— start of Material for the task —

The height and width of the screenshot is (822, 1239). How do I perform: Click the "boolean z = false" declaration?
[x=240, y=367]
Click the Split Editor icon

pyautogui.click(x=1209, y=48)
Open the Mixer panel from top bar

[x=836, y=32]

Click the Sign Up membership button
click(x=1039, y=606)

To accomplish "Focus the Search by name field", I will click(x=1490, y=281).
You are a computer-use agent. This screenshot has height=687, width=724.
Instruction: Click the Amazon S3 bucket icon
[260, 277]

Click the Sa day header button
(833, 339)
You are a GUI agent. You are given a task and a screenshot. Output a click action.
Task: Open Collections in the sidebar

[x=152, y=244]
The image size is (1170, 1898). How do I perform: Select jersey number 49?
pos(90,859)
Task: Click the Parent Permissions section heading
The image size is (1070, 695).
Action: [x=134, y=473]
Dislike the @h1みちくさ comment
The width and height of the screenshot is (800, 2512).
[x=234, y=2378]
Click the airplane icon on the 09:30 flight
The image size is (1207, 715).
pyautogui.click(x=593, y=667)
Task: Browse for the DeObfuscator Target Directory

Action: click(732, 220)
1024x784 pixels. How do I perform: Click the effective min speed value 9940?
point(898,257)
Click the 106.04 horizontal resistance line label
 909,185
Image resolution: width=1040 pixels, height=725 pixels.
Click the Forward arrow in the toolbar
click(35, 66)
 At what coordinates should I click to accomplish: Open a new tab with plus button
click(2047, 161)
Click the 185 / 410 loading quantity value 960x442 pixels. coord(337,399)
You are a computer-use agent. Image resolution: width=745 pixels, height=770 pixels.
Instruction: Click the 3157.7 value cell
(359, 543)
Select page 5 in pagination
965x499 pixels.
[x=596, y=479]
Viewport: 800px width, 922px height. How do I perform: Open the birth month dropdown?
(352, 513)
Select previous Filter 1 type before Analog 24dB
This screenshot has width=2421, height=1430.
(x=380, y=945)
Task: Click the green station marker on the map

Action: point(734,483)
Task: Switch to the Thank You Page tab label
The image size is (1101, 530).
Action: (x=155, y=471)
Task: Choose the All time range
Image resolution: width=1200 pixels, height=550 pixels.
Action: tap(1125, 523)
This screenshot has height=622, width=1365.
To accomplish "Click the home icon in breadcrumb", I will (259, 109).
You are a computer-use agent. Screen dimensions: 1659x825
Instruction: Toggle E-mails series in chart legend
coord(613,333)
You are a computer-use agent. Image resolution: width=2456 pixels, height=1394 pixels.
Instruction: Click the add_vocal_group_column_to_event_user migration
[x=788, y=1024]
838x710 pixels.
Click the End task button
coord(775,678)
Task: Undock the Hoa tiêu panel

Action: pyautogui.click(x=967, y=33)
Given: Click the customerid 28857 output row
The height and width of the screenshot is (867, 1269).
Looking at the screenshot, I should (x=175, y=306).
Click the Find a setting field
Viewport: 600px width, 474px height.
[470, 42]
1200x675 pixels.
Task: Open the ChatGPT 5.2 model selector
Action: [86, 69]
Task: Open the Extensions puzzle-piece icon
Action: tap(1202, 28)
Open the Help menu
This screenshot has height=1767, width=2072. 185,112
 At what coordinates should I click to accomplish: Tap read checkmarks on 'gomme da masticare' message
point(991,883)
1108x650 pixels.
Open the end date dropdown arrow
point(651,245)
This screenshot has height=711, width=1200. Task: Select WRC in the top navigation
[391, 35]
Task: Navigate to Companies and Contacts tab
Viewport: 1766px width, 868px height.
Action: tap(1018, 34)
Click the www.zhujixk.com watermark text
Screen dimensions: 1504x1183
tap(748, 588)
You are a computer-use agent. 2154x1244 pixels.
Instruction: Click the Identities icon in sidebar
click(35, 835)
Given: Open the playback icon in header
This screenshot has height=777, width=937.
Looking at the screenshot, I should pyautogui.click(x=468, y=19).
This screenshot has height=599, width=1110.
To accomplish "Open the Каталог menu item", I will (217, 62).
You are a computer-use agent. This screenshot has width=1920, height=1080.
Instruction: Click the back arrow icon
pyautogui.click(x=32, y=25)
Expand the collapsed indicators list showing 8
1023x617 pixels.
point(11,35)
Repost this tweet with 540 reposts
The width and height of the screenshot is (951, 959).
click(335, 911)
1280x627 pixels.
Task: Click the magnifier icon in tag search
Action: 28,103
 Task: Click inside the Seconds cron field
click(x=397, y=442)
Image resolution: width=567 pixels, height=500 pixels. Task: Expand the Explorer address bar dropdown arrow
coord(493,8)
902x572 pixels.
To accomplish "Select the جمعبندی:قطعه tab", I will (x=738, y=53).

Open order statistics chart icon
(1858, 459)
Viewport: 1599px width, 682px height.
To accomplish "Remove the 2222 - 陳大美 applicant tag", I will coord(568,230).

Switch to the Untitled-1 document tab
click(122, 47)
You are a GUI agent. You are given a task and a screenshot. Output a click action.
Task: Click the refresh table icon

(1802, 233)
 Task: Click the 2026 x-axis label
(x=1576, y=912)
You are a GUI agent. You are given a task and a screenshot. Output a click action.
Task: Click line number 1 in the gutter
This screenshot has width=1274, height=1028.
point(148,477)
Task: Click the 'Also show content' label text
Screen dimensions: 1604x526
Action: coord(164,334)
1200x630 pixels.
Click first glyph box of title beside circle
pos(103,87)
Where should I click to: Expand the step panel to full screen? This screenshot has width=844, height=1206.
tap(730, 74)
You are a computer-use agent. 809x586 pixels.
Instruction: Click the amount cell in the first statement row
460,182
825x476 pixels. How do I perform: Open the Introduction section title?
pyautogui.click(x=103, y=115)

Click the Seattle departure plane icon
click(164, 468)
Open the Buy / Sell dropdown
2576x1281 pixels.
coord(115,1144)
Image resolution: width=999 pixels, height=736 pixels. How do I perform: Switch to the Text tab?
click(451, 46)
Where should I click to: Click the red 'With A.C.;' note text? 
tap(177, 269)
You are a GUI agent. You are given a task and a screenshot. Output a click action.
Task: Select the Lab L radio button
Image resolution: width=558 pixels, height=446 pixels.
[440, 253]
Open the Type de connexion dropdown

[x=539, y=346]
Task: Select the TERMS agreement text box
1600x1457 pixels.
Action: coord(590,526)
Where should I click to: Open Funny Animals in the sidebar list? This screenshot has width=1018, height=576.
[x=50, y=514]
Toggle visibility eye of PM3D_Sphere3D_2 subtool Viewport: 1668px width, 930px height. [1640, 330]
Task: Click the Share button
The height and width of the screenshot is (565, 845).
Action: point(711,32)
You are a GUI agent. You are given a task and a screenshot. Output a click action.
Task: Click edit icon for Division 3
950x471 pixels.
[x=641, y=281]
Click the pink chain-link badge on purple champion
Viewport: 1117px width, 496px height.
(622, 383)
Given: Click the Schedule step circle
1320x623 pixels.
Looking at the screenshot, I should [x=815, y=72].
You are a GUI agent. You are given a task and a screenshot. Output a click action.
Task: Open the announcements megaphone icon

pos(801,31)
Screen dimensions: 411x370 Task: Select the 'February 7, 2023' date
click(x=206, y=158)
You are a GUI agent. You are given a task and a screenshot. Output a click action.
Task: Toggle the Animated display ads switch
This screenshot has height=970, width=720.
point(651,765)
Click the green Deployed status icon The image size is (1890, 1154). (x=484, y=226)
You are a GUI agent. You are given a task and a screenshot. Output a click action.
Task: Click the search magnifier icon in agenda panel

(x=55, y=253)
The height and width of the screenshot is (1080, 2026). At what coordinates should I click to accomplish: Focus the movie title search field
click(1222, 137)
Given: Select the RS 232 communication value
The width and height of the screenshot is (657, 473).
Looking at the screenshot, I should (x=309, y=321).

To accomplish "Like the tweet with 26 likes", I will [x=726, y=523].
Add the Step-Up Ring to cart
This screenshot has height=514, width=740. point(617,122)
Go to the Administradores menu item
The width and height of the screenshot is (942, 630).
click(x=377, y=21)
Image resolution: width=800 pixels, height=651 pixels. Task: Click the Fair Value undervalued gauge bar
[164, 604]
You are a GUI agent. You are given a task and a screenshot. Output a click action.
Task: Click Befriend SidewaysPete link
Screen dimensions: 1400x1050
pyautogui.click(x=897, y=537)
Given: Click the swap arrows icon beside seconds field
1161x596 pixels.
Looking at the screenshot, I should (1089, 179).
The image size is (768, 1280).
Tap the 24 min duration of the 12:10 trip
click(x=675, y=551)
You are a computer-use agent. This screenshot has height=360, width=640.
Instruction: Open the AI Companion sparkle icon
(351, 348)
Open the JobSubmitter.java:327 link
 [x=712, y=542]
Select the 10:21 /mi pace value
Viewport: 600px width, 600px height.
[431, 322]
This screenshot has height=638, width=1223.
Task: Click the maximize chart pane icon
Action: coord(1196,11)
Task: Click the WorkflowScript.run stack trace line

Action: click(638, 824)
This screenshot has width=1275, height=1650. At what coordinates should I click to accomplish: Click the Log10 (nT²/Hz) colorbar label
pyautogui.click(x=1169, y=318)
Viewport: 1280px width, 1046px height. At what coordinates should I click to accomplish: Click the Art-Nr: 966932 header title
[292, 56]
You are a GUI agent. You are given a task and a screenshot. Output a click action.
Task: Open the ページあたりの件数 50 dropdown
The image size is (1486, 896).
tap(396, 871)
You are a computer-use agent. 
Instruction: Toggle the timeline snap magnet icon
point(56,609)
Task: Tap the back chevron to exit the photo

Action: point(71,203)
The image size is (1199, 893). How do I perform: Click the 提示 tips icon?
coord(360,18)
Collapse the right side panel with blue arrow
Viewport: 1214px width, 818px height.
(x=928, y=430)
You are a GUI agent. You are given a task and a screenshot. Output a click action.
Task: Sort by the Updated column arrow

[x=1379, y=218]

— end of Material for the task —

[Instructions to follow] Please transcribe the listing lines above without any changes, starting at the line containing "Task: Click the Parent" and ending at the line containing "[x=596, y=479]".

[Full output]
Task: Click the Parent Permissions section heading
The image size is (1070, 695).
Action: [x=134, y=473]
Dislike the @h1みちくさ comment
The width and height of the screenshot is (800, 2512).
[x=234, y=2378]
Click the airplane icon on the 09:30 flight
The image size is (1207, 715).
pyautogui.click(x=593, y=667)
Task: Browse for the DeObfuscator Target Directory

Action: click(732, 220)
1024x784 pixels. How do I perform: Click the effective min speed value 9940?
point(898,257)
Click the 106.04 horizontal resistance line label
 909,185
Image resolution: width=1040 pixels, height=725 pixels.
Click the Forward arrow in the toolbar
click(35, 66)
 At what coordinates should I click to accomplish: Open a new tab with plus button
click(2047, 161)
Click the 185 / 410 loading quantity value 960x442 pixels. coord(337,399)
You are a computer-use agent. Image resolution: width=745 pixels, height=770 pixels.
Instruction: Click the 3157.7 value cell
(359, 543)
Select page 5 in pagination
965x499 pixels.
[x=596, y=479]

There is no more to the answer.